Emily Barley is co-founder of the Maternity Safety Alliance. She was formerly leader of the Rotherham Council Conservative Group, and the Conservative candidate for Wentworth & Dearne in 2019.
To most ordinary people, babies are the most precious beings in the world. And yet we have a maternity care system that is failing so badly that every year hundreds of babies die because of negligent care, and even greater numbers suffer avoidable, life changing and often life limiting brain injuries.
Many mothers suffer physical and psychological injuries too, but we do not know how many – because the NHS does not bother to count them.
A few years ago, as Donna Ockenden’s review of maternity care at Shrewsbury and Telford Hospital NHS Trust was underway, the common understanding was that hospitals with problems were bad apples in an otherwise good system. That belief has now been shattered.

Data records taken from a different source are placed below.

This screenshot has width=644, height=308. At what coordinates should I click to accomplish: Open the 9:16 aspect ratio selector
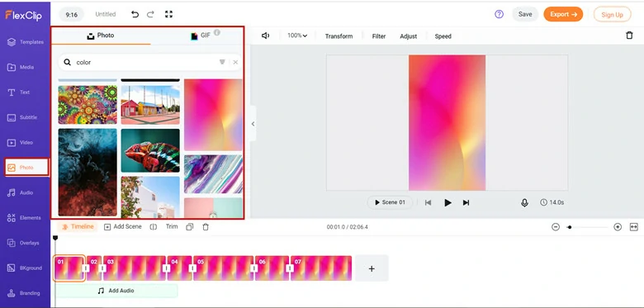tap(72, 14)
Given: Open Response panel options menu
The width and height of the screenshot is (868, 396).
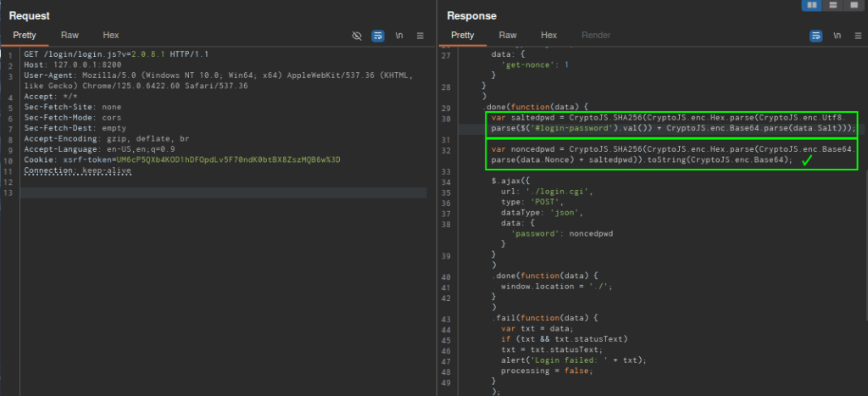Looking at the screenshot, I should (857, 36).
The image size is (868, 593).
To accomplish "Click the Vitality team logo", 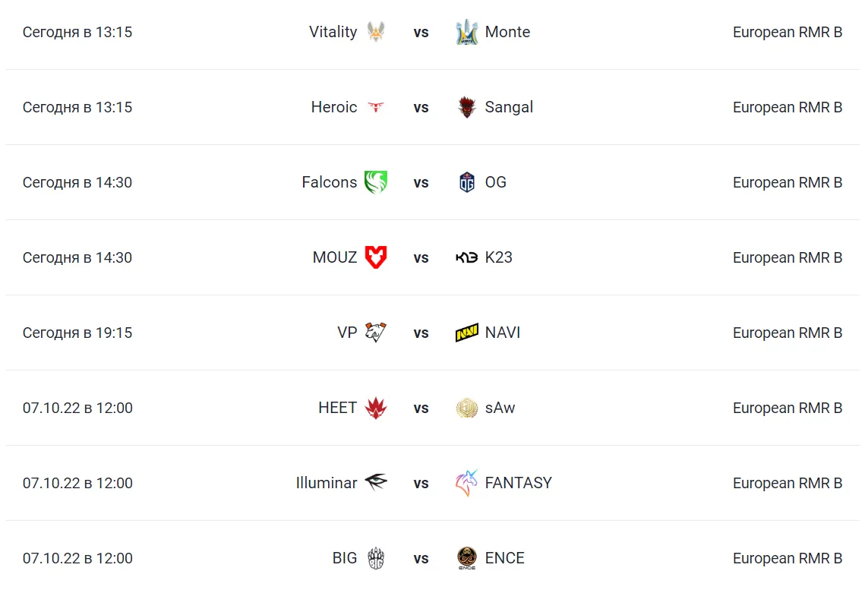I will 376,32.
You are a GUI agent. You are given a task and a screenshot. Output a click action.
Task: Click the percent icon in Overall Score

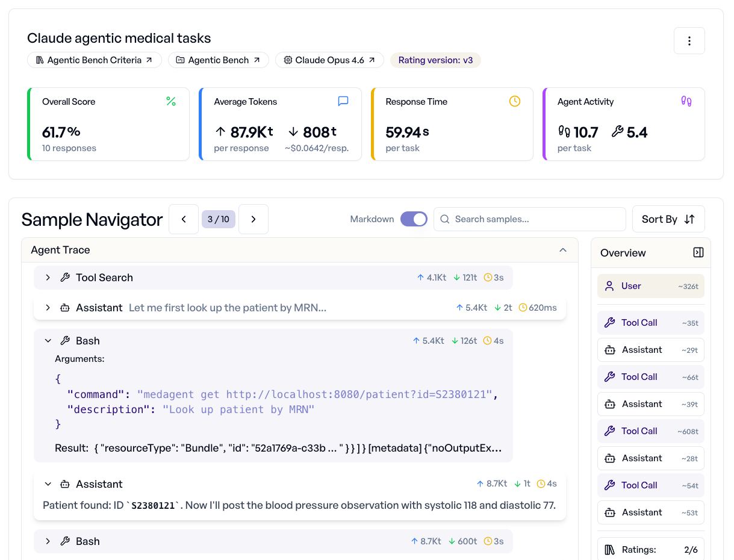click(x=171, y=102)
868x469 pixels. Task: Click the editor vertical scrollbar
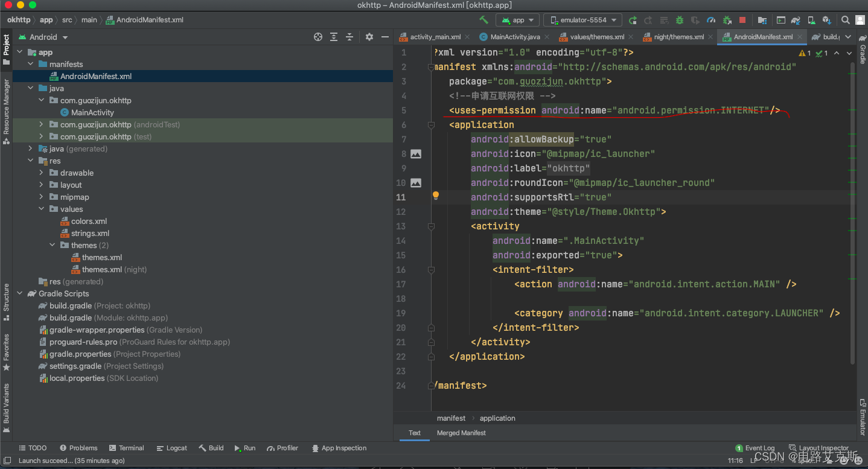pyautogui.click(x=852, y=211)
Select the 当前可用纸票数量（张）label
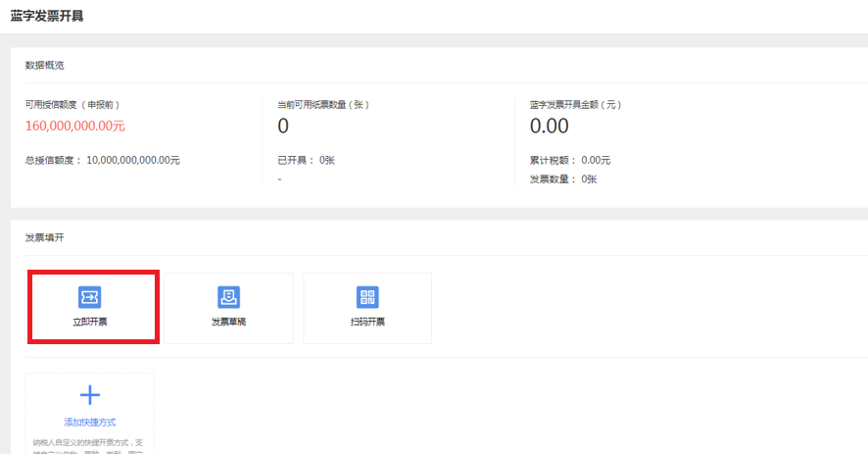The width and height of the screenshot is (868, 454). coord(323,105)
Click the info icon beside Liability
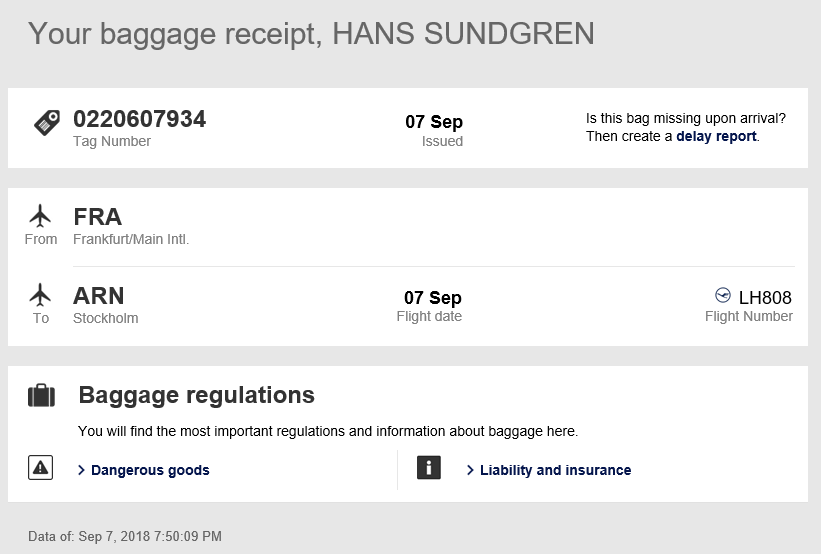 429,468
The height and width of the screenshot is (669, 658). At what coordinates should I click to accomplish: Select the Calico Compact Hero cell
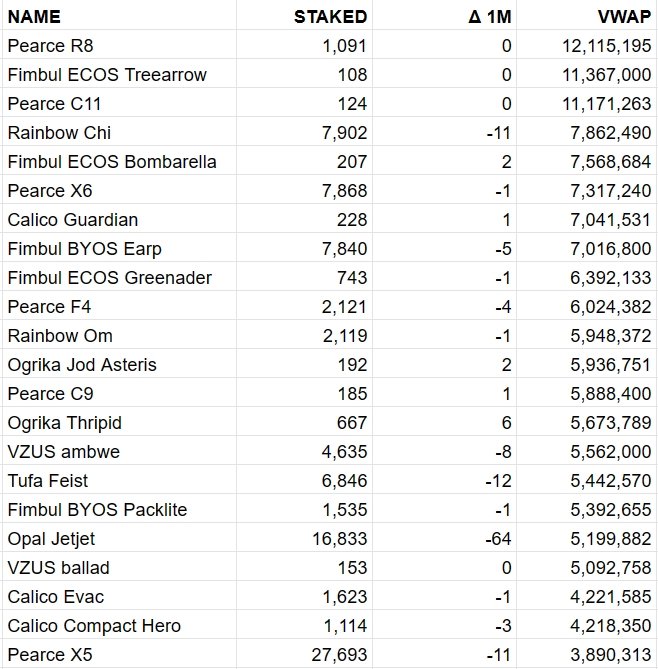pyautogui.click(x=93, y=626)
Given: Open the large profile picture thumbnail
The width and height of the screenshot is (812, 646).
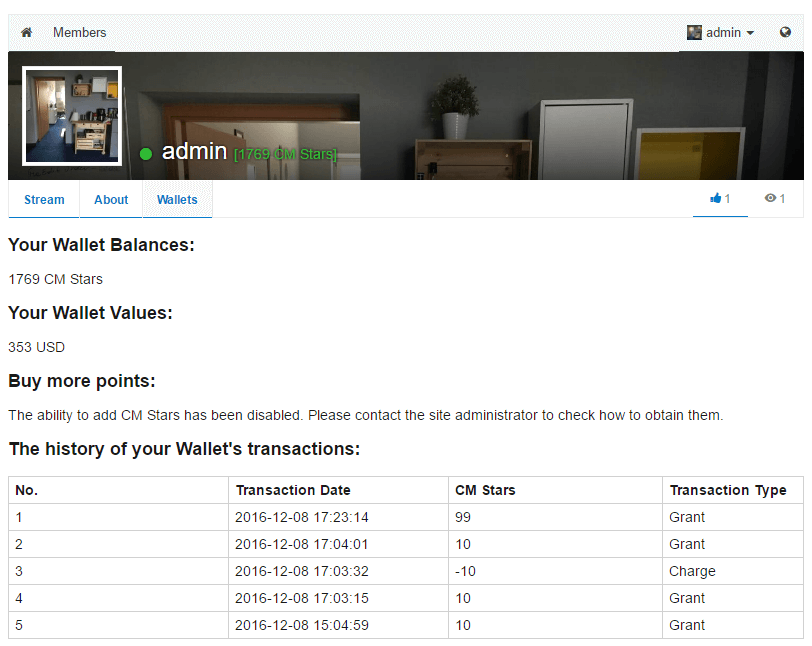Looking at the screenshot, I should [72, 116].
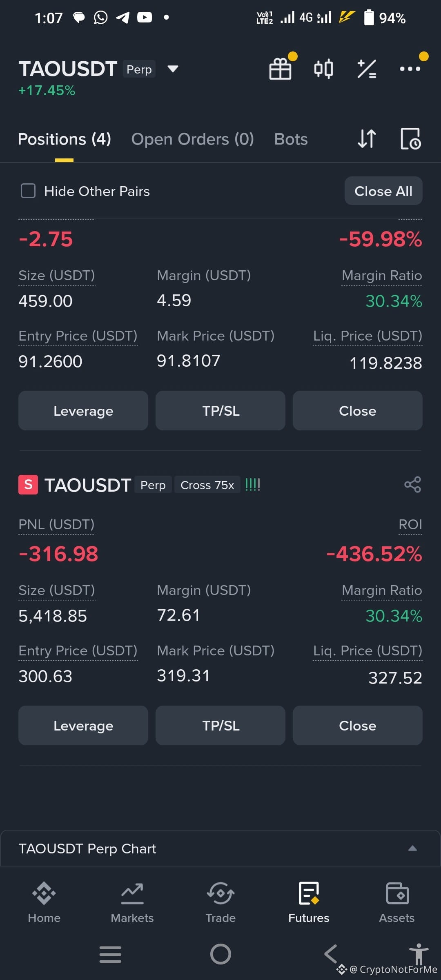Image resolution: width=441 pixels, height=980 pixels.
Task: Open the order history document icon
Action: [x=410, y=139]
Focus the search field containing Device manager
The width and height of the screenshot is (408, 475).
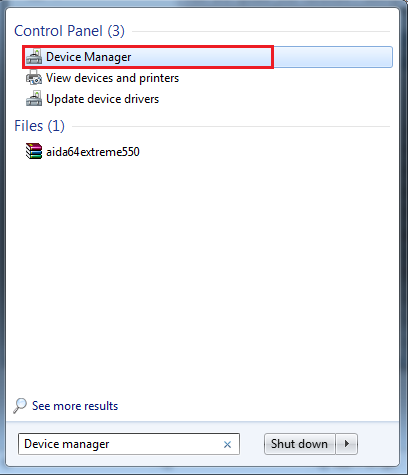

It has become ever clearer that far from being isolated incidents the problems in maternity care are system wide, present to some degree in every maternity unit in England. Indeed, over the last year or so the Care Quality Commission has found that 67 per cent of maternity units do not reach the standards it sets out for safety, with mums and babies being put at risk of serious harm.
But the tolerance of failure is so ingrained in the system that some hospitals are still rated ‘good’ even when multiple babies have been killed by negligent care. The latest statistics now show that instead of getting better things are actually getting worse, with deaths of babies before, during, and after birth on the increase and deaths of mums rising too.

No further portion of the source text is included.